Per quanto qui rileva quest’ultima norma (art. 32, comma 2, d.lgs. 50/2016) nella seconda parte dispone testualmente che: “Nella procedura di cui all'articolo 36, comma 2, lettere a) e b), la stazione appaltante può procedere ad affidamento diretto tramite determina a contrarre, o atto equivalente, che contenga, in modo semplificato, l'oggetto dell'affidamento, l'importo, il fornitore, le ragioni della scelta del fornitore, il possesso da parte sua dei requisiti di carattere generale, nonché il possesso dei requisiti tecnico-professionali, ove richiesti.”

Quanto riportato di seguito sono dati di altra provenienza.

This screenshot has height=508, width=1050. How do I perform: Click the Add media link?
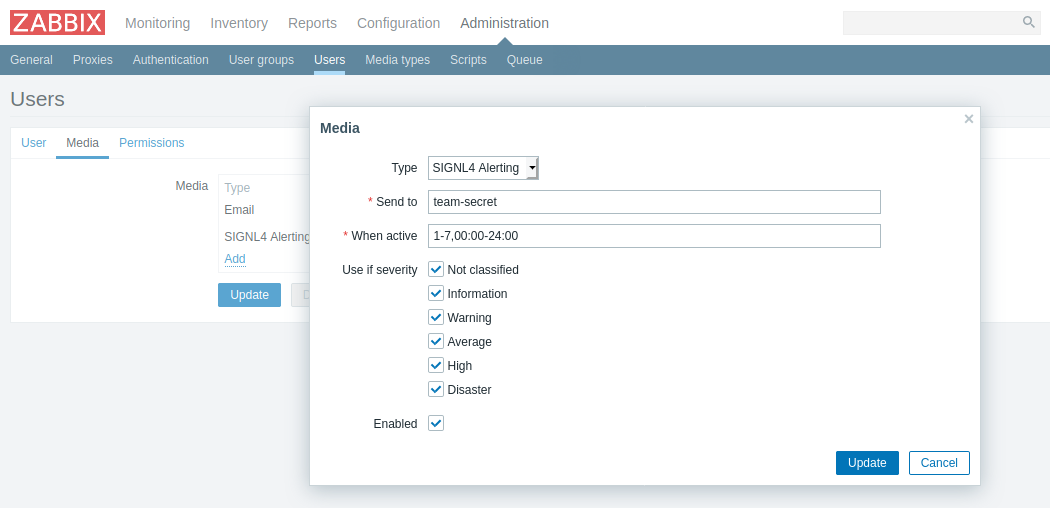[x=235, y=259]
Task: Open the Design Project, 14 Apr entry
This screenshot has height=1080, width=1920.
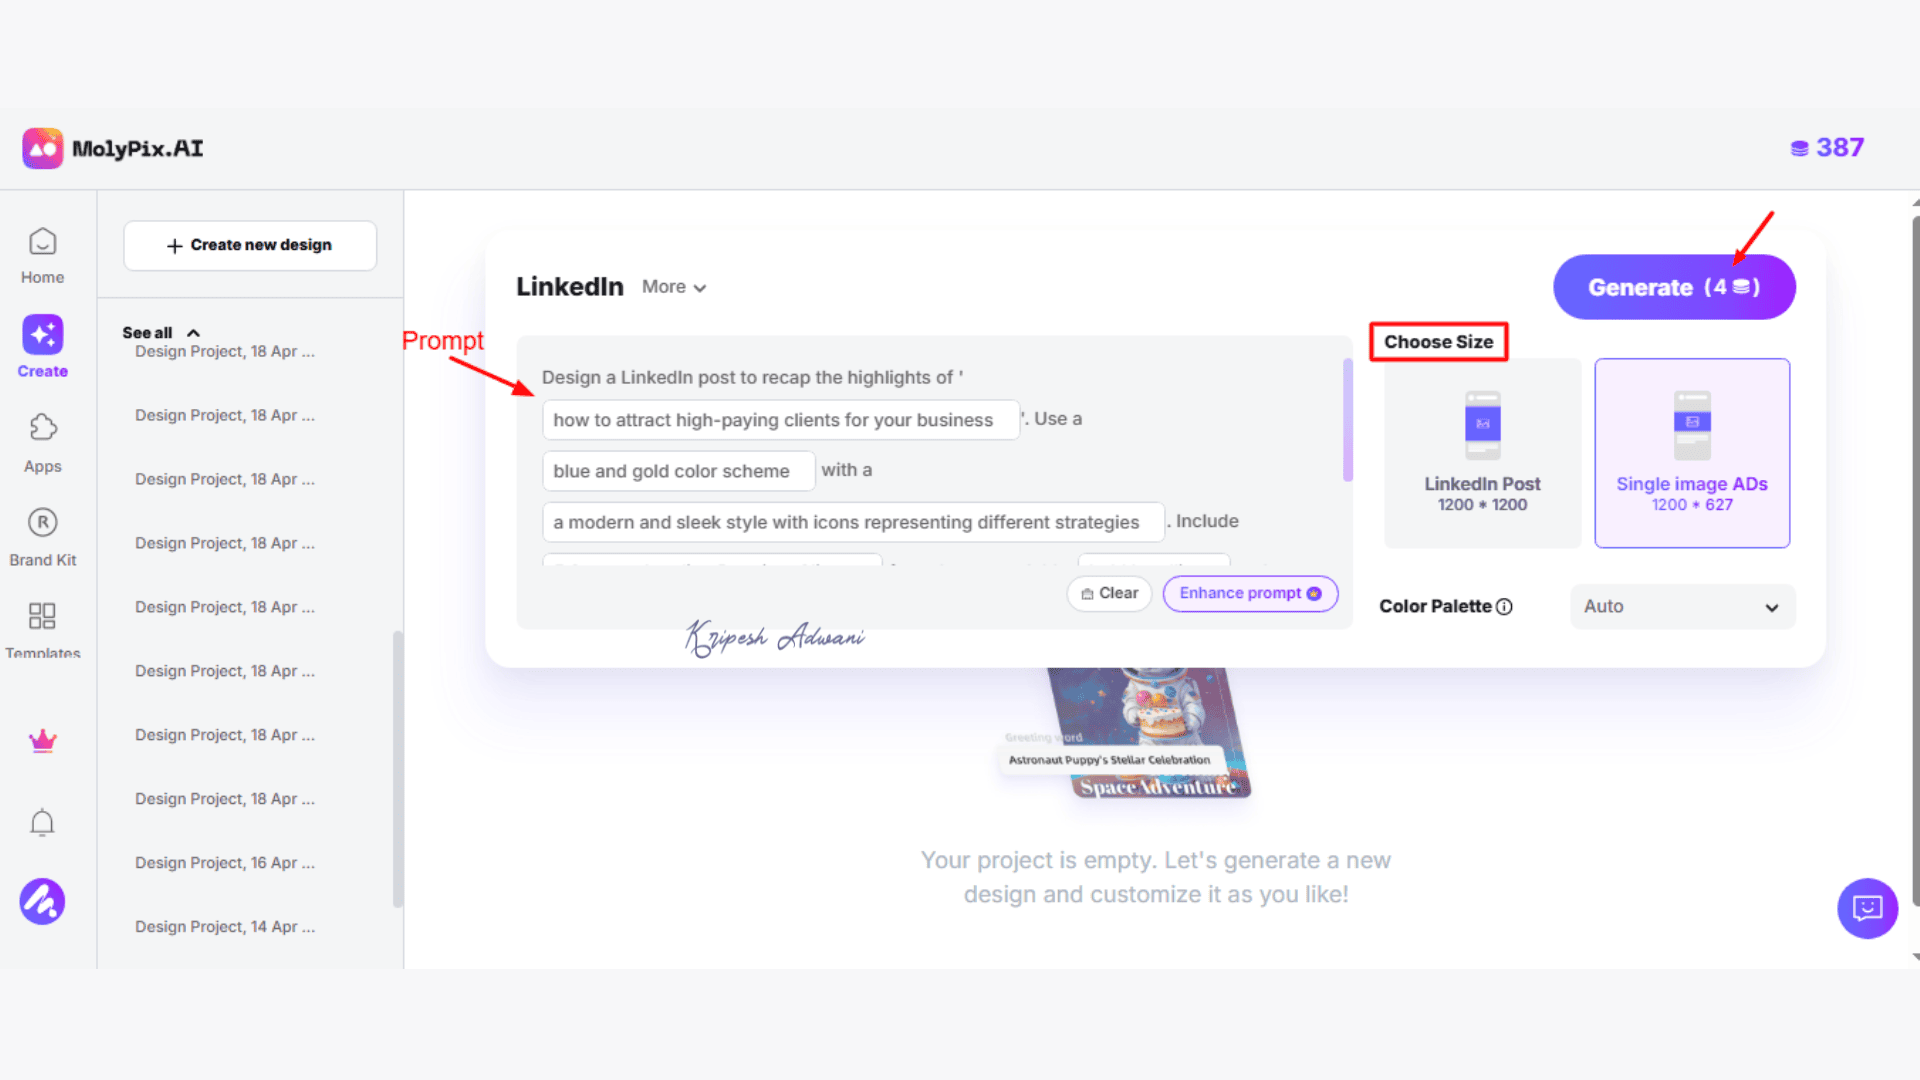Action: [x=225, y=927]
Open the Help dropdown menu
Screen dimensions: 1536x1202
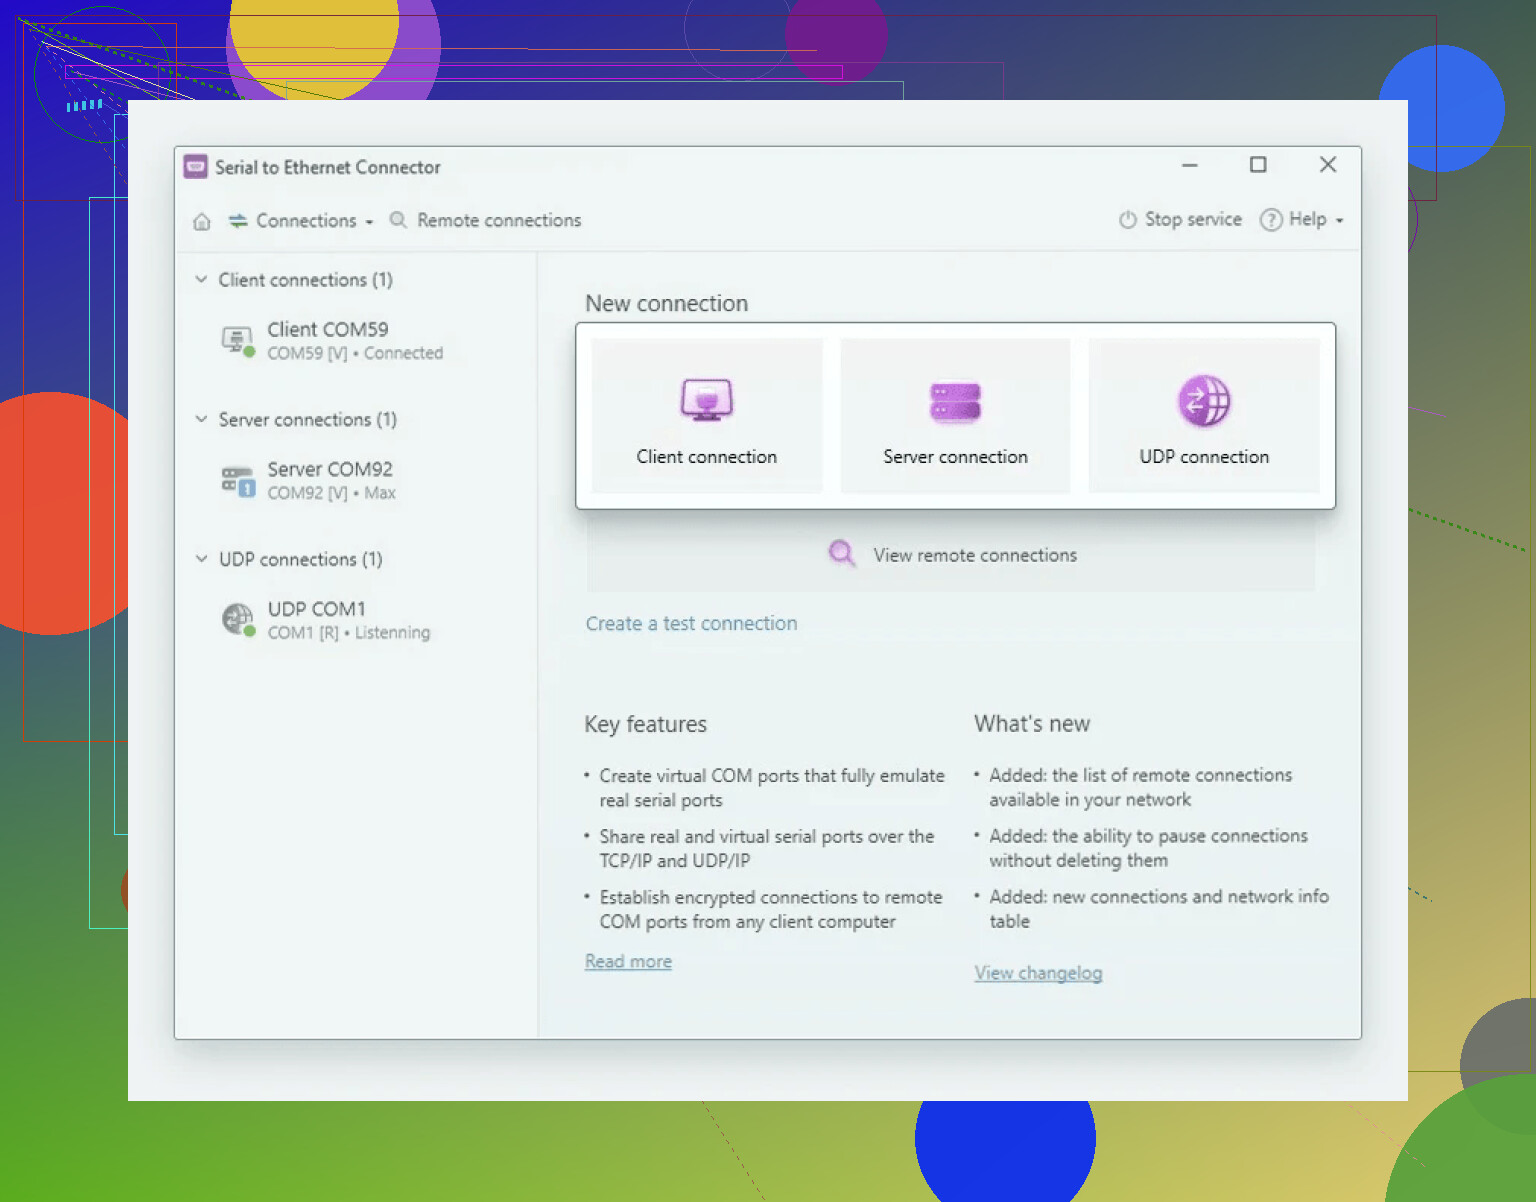(1304, 220)
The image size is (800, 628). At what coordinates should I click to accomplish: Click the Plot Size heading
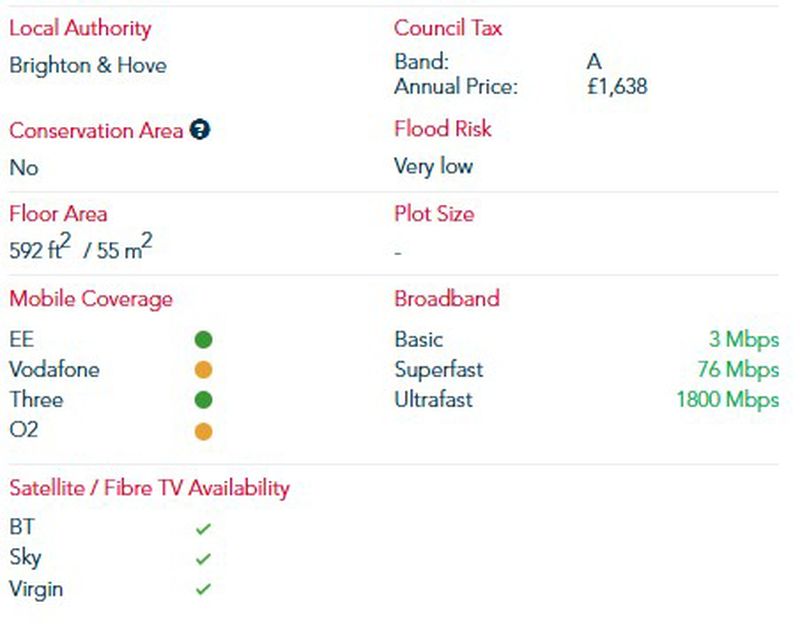click(434, 214)
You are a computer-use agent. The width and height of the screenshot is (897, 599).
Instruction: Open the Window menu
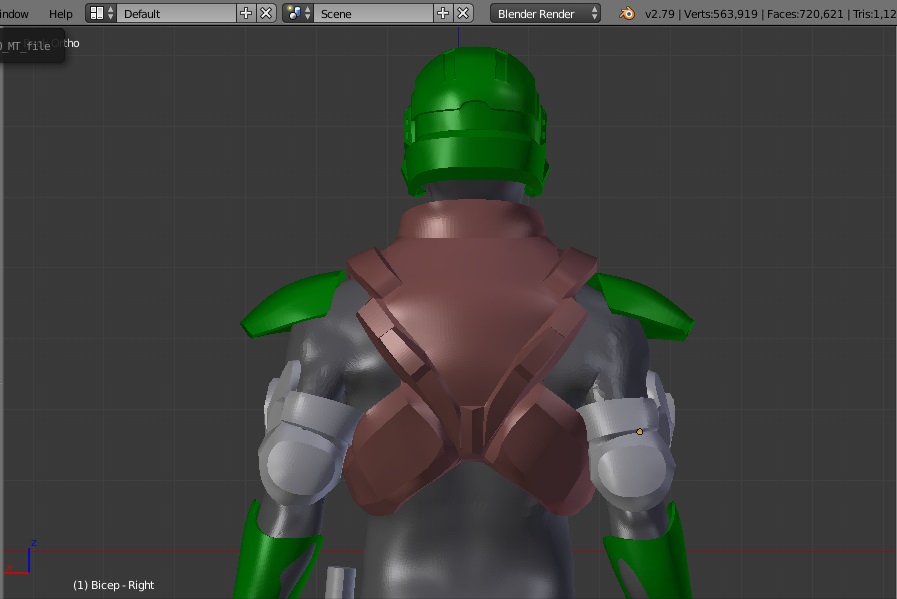[14, 14]
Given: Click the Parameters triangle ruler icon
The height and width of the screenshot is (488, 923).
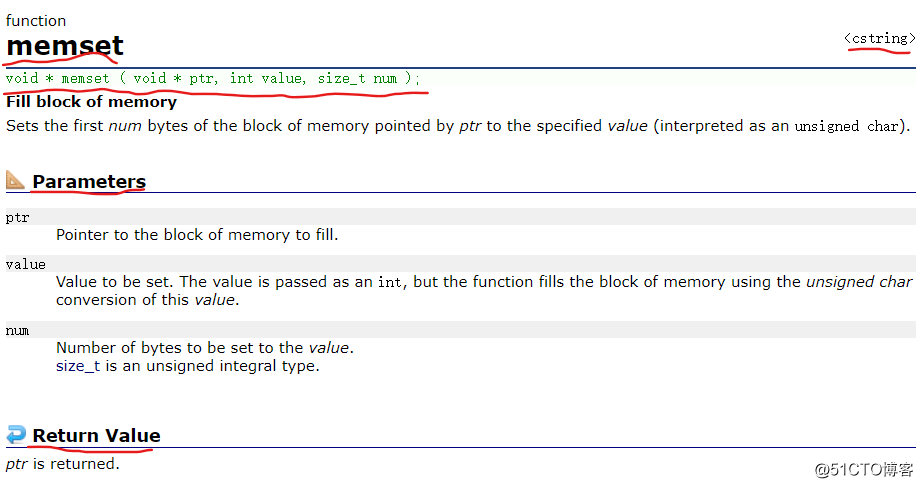Looking at the screenshot, I should (15, 180).
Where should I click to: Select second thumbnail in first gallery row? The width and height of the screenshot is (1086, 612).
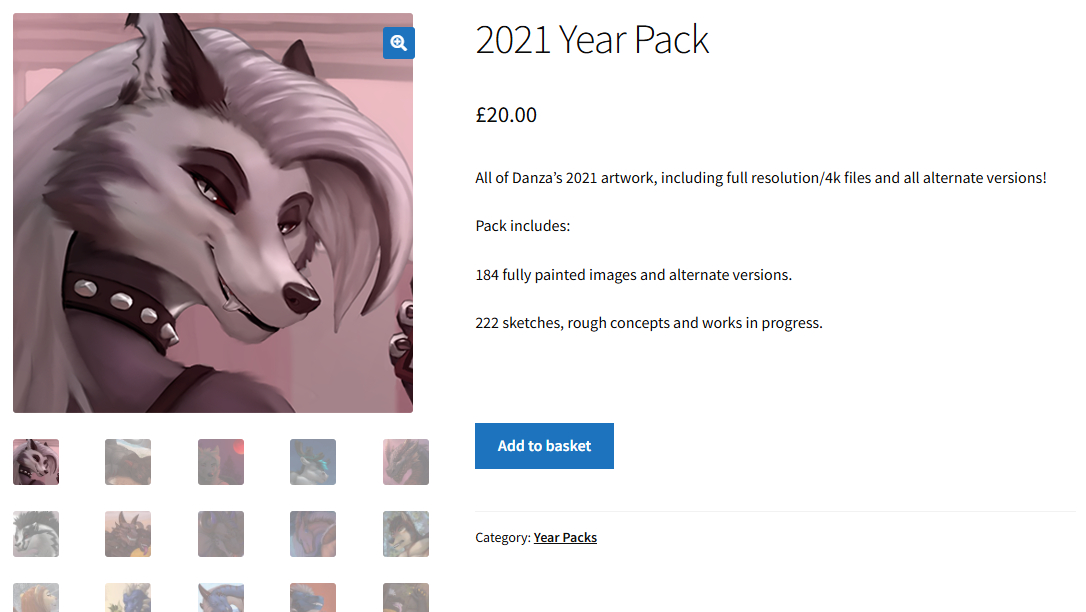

Tanto premesso in generale quanto alla disciplina applicabile alla fattispecie per cui è causa e venendo all’esame dei motivi di appello, giova anzitutto evidenziare che il Comune ha adeguatamente chiarito le ragioni a fondamento della scelta operata evidenziando di aver deciso di esternalizzare la gestione del servizio, non essendo in grado di gestire direttamente la struttura, e inoltre di aver inteso, tramite l’affidamento diretto in questione, evitare il prolungamento della chiusura e la sua mancata operatività (anche a ragione dei tempi presumibilmente necessari per l’espletamento di una procedura di gara aperta relativa all’affidamento pluriennale della concessione), garantendo quindi la ripresa in tempi rapidi dell’attività di gestione a fini turistico-ricettivi, anche al fine di evitare tanto l’avvio di una nuova procedura di revoca del contributo da parte della Regione (che già a suo tempo, come risulta dagli atti, aveva avviato il procedimento di revoca del finanziamento, contestando proprio la mancata operatività della struttura confliggente con le finalità del contributo erogato- ossia “la qualificazione dell’offerta turistica, in relazione alle specifiche vocazioni dei sistemi locali ed in sinergia con pacchetti turistici definiti”- cfr. nota regionale del 20 febbraio 2014- salvo poi archiviarlo per effetto delle azioni positive intraprese dal Comune per il recupero del borgo di Codeglia), quanto il deterioramento della struttura, nonché dei suoi arredi e beni strutturali dovuto al loro inutilizzo.